Brow Beat

Watch Cecily Strong Fend Off Woke Men on Saturday Night Live

About a third of the 100 people who signed the Declaration of Sentiments at the Seneca Falls Convention—as close as you’ll find to a founding document of modern feminism—were men. About a third of those people had some familial relationship with women who signed; a few more have such impeccable credentials fighting against oppression—Frederick Douglass*, we’re looking at you—that their sincerity is beyond question. But odds are pretty good at least a couple of the signers were the type of people ably skewered on this week’s Saturday Night Live, in a skit in which Cecily Strong keeps meeting men whose feminism goes just as far as convincing Cecily Strong to sleep with them and no further.

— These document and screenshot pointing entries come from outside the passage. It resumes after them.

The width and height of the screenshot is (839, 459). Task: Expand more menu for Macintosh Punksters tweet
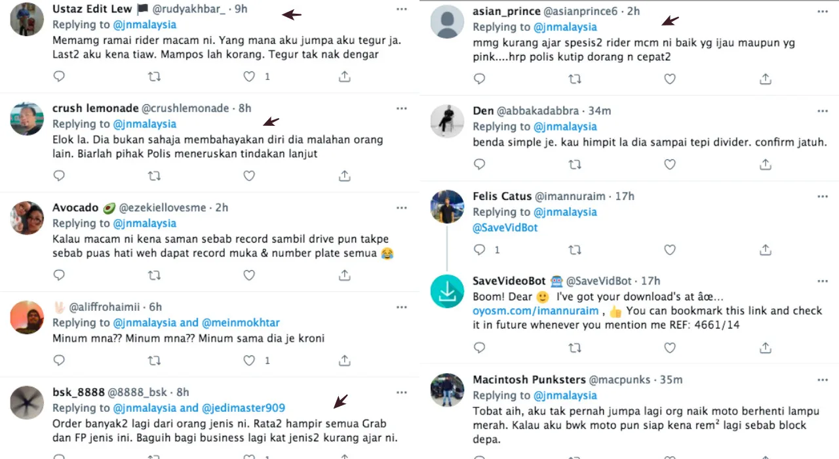pos(823,380)
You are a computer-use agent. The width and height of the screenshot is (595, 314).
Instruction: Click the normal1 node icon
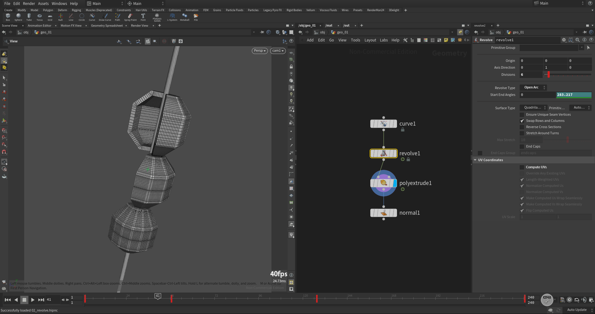pos(384,213)
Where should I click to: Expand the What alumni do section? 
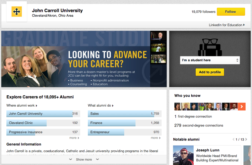tap(100, 106)
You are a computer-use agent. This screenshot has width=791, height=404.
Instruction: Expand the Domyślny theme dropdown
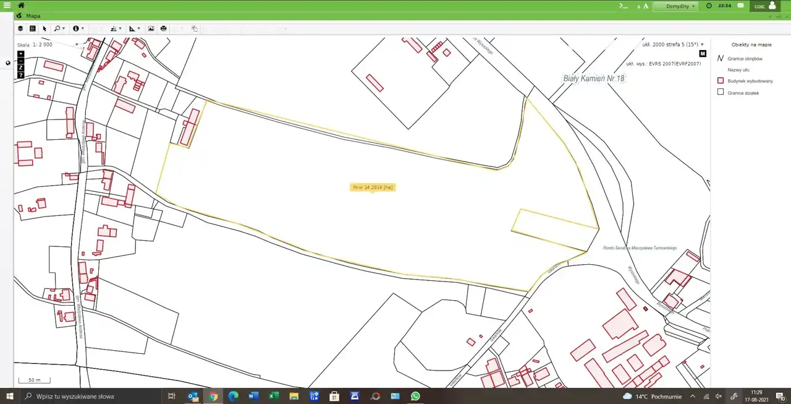675,6
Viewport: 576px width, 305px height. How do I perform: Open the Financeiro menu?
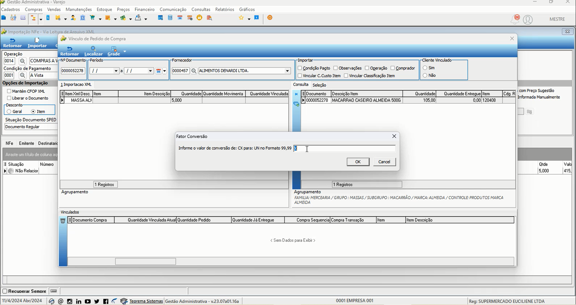click(145, 10)
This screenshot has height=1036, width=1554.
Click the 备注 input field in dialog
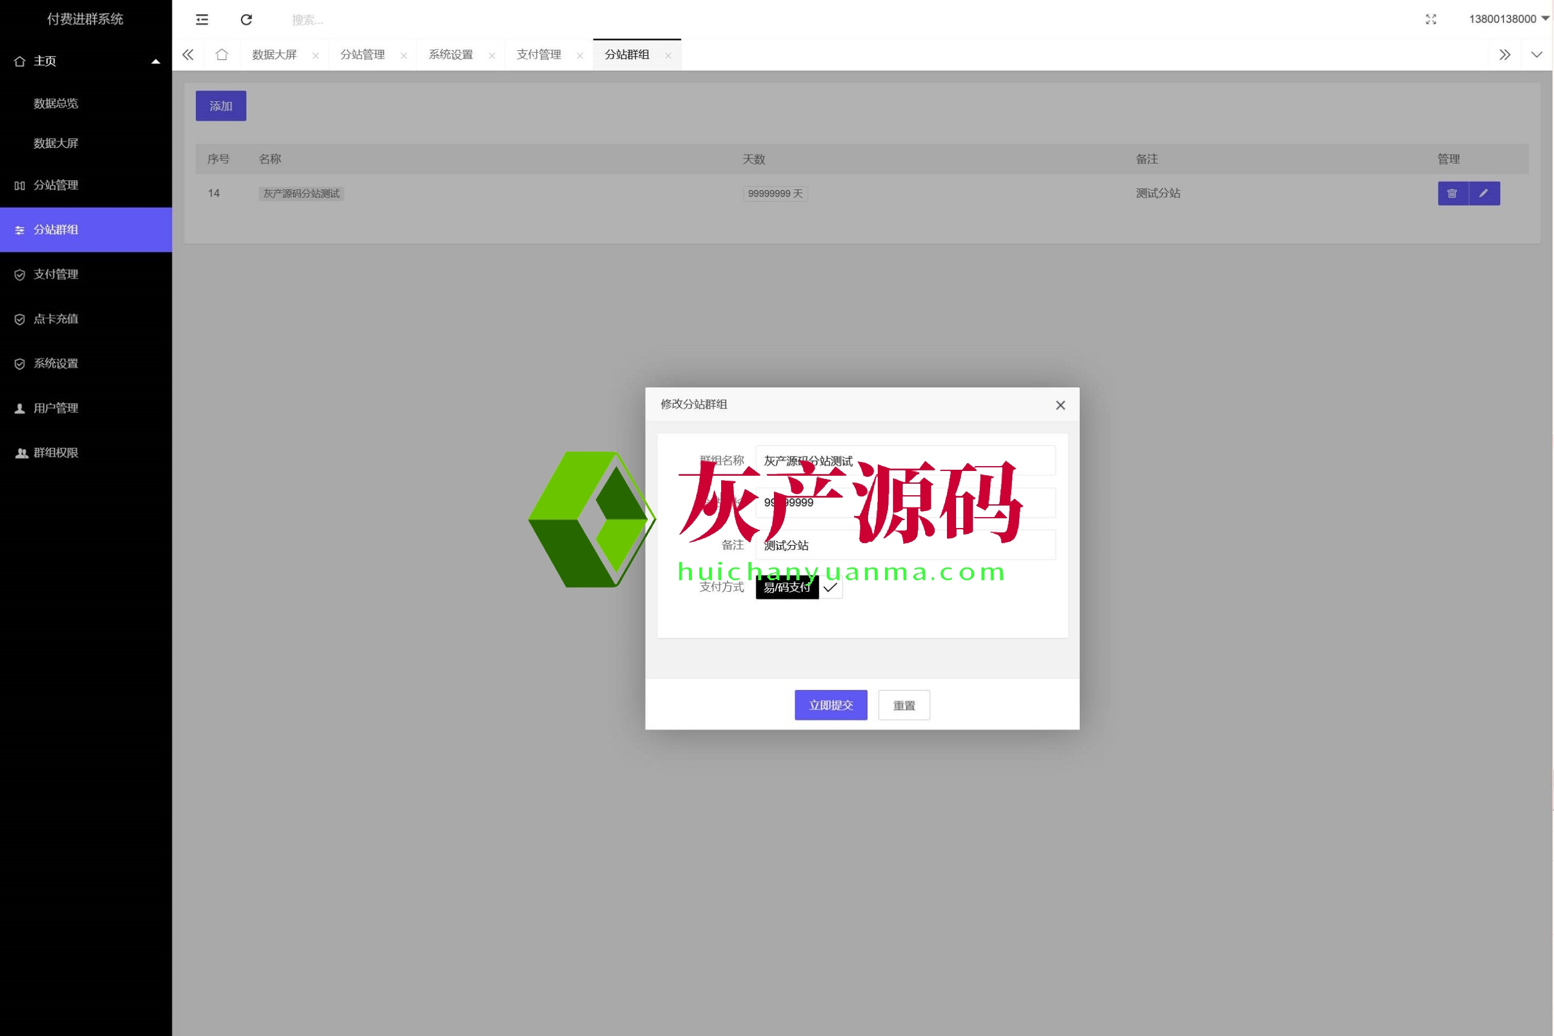(905, 545)
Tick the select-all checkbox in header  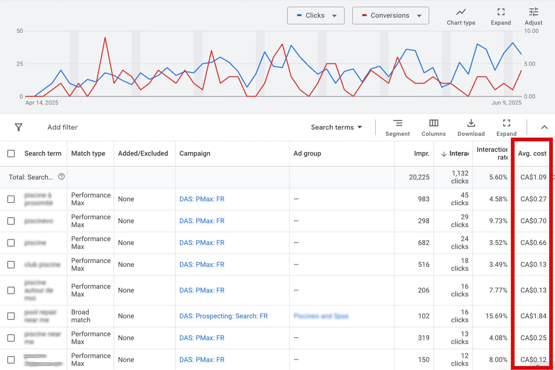pyautogui.click(x=11, y=154)
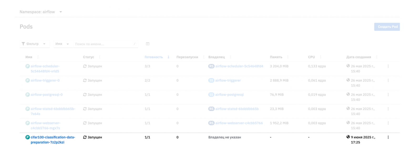
Task: Open kebab menu for airflow-scheduler pod row
Action: (x=388, y=66)
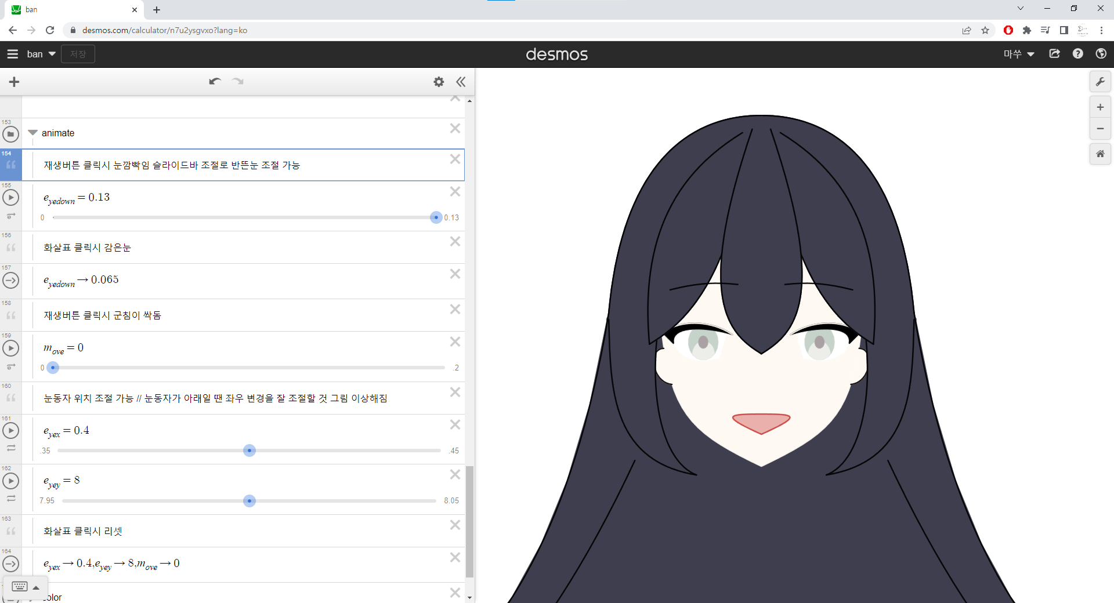Open the Desmos help menu
1114x603 pixels.
click(1077, 54)
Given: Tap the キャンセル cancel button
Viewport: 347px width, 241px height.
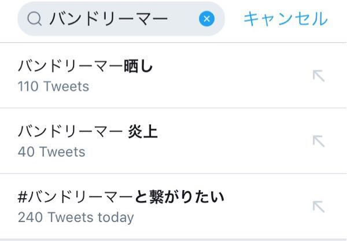Looking at the screenshot, I should [285, 19].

The structure’s impeccable; watch the way the same basic encounter gets further condensed each time it repeats. Beck Bennett, as Strong’s first would-be paramour, seems more or less normal at first, and although he’s wearing a “The Future Is Female” T-shirt, it’s under a flannel shirt and a hoodie. It takes a full minute of screen time for Bennett to go from being charming to yelling “I’m wearing this shirt, and you won’t even let me nut?” at a horrified Strong. Alex Moffatt, batting cleanup, is wearing a vest festooned with feminist buttons and a pussy hat and only gets 10 seconds. Of course, it doesn’t take much screen time when your entire pitch is “Do you, by any chance, follow Kamala Harris on Twitter? Do you want to eat my butt?” It’s unfortunate that “Twitter follower of the junior senator from California” just became a convenient shorthand for insincere male feminism, but it beats “the kind of guy who would attend the Seneca Falls Convention and then vanish into the dust of history without ever doing anything else of note, leaving the door open for internet journalists to speculate about his motivation without any evidence,” which is the best we could do before Saturday night.

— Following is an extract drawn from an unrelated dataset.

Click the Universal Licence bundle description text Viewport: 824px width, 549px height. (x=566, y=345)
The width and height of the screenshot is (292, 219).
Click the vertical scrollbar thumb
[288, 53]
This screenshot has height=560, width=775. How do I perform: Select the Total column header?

Meanwhile, Sen. Harris noticed that despite all their big talk, @nbcsnl doesn’t follow her on Twitter:

It’s almost as though Saturday Night Live were cynically adopting Harris’ politics while pursuing its own agenda. Or at least it would seem that way, if it hadn’t followed her Sunday morning. Another big win for women!

*Correction, March 8: This post originally misspelled the name of Frederick Douglass.